*Required task 1*
Duplicate the part of the gRPC passage that begins at the words "Scenario: An e-commerce" and stops after the words "complex translation layers.".
*Required task 2*
According to the gRPC passage, in which three programming languages are the financial services firm's microservices written?

*Document segment*
--- START ---

3. Bi-Directional and Streaming Communication

gRPC supports full-duplex streaming, which is critical for real-time applications. Unlike REST, which handles one request and one response at a time, gRPC allows persistent connections and continuous data flow.

Scenario: A security incident response tool can stream threat detection events to a central platform while simultaneously receiving real-time remediation instructions. This shortens attackers' dwell time within systems.

‍

4. Smaller Payloads, Less Overhead

gRPC messages are binary and highly efficient, reducing network strain and lowering cloud costs. For globally distributed apps, this makes a measurable difference in bandwidth consumption.

Scenario: An e-commerce platform with customers across regions uses gRPC between its inventory, pricing, and order systems to reduce latency and improve checkout speed without increasing network load.

‍

5. First-Class Support for Polyglot Systems

gRPC is supported in multiple programming languages. It simplifies development across diverse teams and helps unify security policies across a mixed-language tech stack.

Scenario: A financial services firm has microservices written in Java, Go, and Python. gRPC lets them enforce consistent API definitions and authentication logic across services without complex translation layers.

--- END ---

*Data segment*
--- START ---

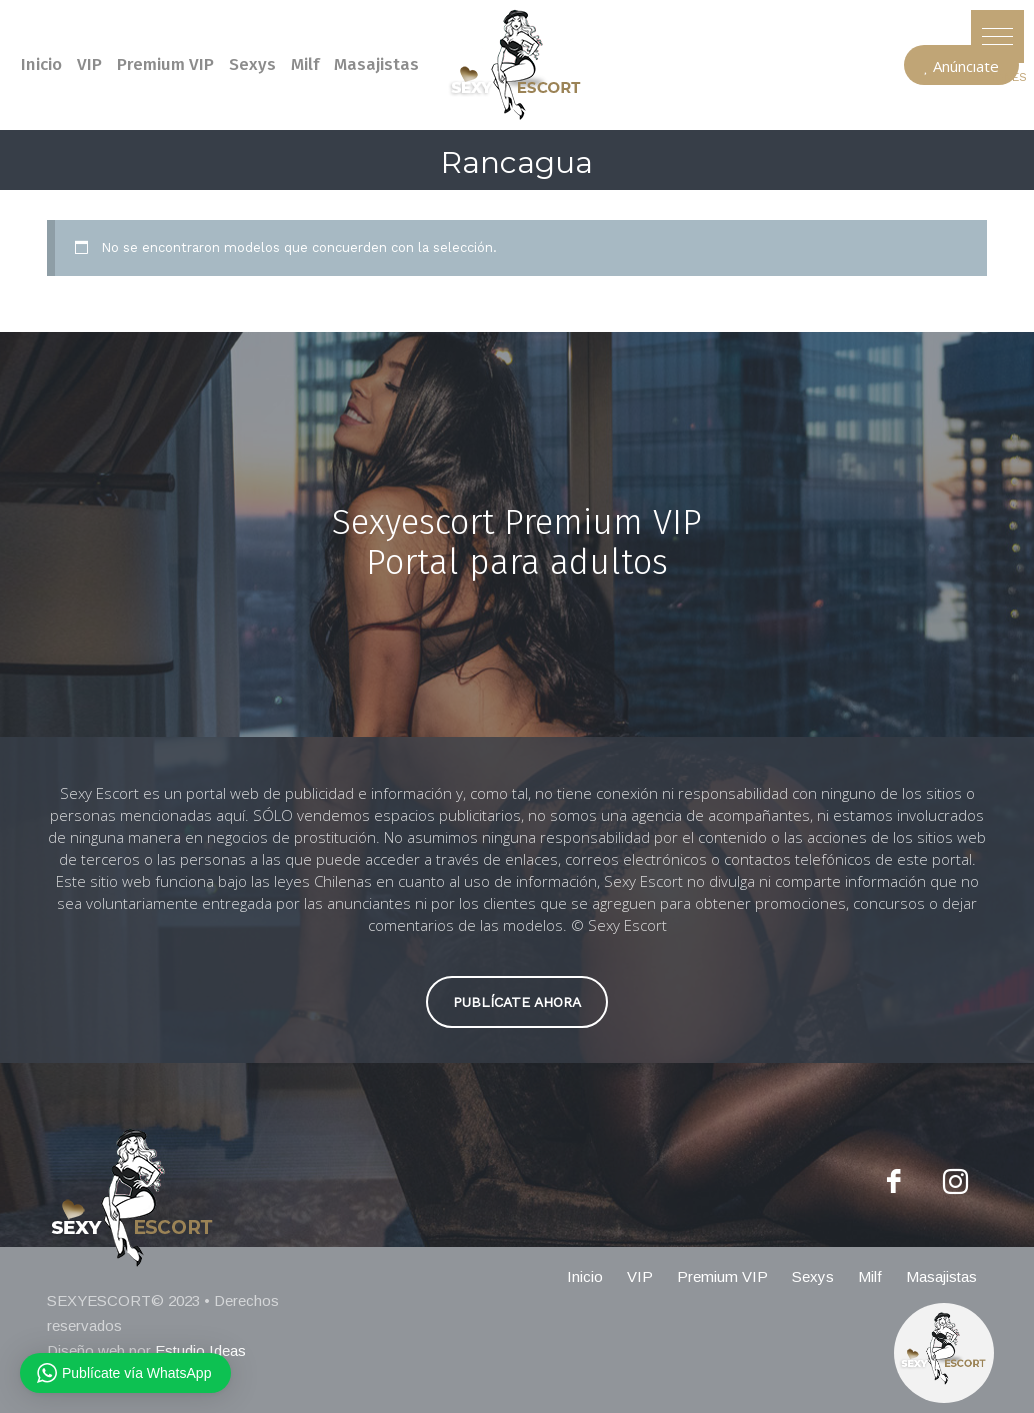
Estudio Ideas (200, 1350)
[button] (997, 36)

--- END ---

*Problem solution 1*
Scenario: An e-commerce platform with customers across regions uses gRPC between its inventory, pricing, and order systems to reduce latency and improve checkout speed without increasing network load.

‍

5. First-Class Support for Polyglot Systems

gRPC is supported in multiple programming languages. It simplifies development across diverse teams and helps unify security policies across a mixed-language tech stack.

Scenario: A financial services firm has microservices written in Java, Go, and Python. gRPC lets them enforce consistent API definitions and authentication logic across services without complex translation layers.

*Problem solution 2*
Java, Go, and Python.